— start Data lines —
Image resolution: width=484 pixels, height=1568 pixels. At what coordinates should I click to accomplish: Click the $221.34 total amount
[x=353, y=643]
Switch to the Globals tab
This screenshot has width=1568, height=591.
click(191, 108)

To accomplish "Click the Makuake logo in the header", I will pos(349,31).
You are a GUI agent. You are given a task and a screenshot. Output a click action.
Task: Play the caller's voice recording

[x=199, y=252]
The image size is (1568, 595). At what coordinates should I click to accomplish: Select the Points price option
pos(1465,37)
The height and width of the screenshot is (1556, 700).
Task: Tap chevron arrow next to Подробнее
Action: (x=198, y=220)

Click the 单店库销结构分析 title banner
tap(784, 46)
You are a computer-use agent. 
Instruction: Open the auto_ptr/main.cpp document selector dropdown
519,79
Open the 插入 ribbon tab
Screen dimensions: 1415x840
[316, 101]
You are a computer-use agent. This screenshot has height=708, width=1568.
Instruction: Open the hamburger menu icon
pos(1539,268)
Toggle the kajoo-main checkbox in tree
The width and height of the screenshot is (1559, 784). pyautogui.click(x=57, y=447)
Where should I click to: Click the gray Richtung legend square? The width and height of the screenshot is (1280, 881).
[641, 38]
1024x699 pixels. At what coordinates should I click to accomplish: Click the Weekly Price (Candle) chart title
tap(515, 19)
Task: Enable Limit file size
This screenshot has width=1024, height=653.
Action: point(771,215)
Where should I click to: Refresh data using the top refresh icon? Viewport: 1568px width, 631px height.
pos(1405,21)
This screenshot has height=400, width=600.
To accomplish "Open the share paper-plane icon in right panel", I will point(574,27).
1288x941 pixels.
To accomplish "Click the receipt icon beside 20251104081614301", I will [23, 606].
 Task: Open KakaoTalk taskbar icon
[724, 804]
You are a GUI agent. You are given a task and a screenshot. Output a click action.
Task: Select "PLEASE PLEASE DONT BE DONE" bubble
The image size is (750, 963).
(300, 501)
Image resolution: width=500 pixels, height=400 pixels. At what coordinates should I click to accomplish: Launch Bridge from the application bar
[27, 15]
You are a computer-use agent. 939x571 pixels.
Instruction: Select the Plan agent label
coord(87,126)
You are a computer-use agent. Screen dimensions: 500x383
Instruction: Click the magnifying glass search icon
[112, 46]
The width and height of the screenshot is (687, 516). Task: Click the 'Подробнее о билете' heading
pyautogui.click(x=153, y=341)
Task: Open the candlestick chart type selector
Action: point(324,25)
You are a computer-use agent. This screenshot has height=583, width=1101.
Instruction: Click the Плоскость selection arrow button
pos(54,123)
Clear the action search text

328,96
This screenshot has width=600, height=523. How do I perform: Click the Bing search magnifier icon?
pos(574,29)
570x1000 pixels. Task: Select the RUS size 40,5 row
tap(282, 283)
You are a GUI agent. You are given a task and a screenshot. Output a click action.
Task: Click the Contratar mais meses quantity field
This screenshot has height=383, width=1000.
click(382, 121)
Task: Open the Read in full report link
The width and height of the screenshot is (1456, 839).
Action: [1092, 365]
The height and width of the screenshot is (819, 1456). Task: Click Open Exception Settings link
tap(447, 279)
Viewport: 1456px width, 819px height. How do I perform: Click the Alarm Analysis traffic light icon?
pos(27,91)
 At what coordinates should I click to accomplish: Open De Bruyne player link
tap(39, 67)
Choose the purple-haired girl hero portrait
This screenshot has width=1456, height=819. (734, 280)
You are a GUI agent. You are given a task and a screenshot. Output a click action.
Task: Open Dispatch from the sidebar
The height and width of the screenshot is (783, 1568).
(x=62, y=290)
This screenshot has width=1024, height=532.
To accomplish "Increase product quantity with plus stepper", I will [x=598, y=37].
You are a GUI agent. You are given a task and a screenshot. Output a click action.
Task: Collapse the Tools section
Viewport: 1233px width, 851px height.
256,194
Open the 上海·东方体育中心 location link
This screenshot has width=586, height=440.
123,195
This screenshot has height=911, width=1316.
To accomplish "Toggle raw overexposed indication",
— end Data lines —
What the exercise asks — Show each line of the listing above that has the string "coordinates" in it.

Task output —
Image resolution: width=484 pixels, height=1568 pixels. At what coordinates should I click to accomplish: Click the $221.34 total amount
The image size is (1568, 595). At what coordinates should I click to accomplish: Select the Points price option
1024x699 pixels. At what coordinates should I click to accomplish: Click the Weekly Price (Candle) chart title
Image resolution: width=500 pixels, height=400 pixels. At what coordinates should I click to accomplish: Launch Bridge from the application bar
 At what coordinates should I click to accomplish: Open De Bruyne player link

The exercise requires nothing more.